## [TASK REQUIREMENTS]
When the line with "Skate (1213, 95)" is reached, include it and stop; before that, copy each line of the listing exactly from the first.

------ AVAILABLE DATA

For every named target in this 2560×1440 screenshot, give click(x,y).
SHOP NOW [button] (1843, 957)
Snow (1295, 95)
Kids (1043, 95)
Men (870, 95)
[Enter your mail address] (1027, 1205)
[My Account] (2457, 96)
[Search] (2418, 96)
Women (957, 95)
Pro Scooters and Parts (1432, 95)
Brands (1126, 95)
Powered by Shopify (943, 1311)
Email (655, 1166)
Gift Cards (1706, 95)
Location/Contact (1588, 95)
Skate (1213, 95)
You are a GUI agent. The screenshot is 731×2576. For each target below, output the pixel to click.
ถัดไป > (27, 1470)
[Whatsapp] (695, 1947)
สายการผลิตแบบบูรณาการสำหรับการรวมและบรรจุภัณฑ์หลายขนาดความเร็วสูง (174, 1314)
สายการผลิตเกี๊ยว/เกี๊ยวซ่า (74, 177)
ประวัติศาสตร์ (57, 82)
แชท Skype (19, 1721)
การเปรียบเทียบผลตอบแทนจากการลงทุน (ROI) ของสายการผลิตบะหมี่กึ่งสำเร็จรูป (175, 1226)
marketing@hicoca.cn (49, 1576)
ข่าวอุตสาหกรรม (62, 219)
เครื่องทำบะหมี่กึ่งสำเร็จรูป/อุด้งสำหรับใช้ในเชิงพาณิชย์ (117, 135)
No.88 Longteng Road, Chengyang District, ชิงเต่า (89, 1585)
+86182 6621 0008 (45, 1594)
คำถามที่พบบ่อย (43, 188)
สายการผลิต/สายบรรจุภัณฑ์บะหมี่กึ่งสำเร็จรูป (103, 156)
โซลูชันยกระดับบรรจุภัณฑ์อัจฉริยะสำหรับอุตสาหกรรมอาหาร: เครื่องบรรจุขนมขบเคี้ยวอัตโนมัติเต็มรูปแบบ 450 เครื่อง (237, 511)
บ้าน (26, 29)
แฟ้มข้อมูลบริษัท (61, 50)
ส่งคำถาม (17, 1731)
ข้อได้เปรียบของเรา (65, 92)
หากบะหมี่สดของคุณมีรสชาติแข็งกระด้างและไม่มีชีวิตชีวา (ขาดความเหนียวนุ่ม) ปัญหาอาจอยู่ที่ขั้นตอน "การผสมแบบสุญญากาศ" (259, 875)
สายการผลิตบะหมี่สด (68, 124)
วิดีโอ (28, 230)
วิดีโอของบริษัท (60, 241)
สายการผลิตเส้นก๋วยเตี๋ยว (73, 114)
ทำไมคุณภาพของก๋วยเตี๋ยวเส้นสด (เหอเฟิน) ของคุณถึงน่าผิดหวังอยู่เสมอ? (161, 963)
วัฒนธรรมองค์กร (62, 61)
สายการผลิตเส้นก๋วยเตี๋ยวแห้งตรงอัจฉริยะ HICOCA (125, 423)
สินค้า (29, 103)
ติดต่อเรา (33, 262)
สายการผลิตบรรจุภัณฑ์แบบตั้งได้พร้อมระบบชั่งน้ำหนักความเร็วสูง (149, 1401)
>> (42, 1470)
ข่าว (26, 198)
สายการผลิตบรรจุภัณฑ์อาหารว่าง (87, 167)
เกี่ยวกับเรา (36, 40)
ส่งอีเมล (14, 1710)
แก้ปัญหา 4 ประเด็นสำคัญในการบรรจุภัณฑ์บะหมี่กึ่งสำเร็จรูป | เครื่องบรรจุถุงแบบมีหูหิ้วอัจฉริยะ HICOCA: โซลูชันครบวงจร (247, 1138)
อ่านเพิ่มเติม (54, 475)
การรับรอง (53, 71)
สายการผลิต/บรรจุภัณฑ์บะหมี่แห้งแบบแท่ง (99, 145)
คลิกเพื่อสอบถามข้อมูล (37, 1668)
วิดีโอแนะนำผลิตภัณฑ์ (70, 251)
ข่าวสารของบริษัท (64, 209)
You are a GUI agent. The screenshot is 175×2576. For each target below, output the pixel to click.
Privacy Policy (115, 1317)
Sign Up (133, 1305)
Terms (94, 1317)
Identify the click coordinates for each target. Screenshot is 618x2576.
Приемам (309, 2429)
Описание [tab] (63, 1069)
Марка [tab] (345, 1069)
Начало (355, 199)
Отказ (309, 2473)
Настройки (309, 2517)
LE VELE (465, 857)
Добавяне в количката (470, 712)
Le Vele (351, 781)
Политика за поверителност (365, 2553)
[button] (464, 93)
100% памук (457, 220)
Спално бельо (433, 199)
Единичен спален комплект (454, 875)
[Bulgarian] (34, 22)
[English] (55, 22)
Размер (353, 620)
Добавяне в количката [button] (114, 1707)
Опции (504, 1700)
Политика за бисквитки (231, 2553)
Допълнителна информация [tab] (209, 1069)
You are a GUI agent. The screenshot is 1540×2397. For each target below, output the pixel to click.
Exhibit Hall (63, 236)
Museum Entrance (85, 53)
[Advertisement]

------------

## [WRITTEN SOLUTION]
For every named target in this 2560×1440 screenshot, give click(x,y).
SHOP NOW [button] (1843, 957)
Snow (1295, 95)
Kids (1043, 95)
Men (870, 95)
[Enter your mail address] (1027, 1205)
[My Account] (2457, 96)
[Search] (2418, 96)
Women (957, 95)
Pro Scooters and Parts (1432, 95)
Brands (1126, 95)
Powered by Shopify (943, 1311)
Email (655, 1166)
Gift Cards (1706, 95)
Location/Contact (1588, 95)
Skate (1213, 95)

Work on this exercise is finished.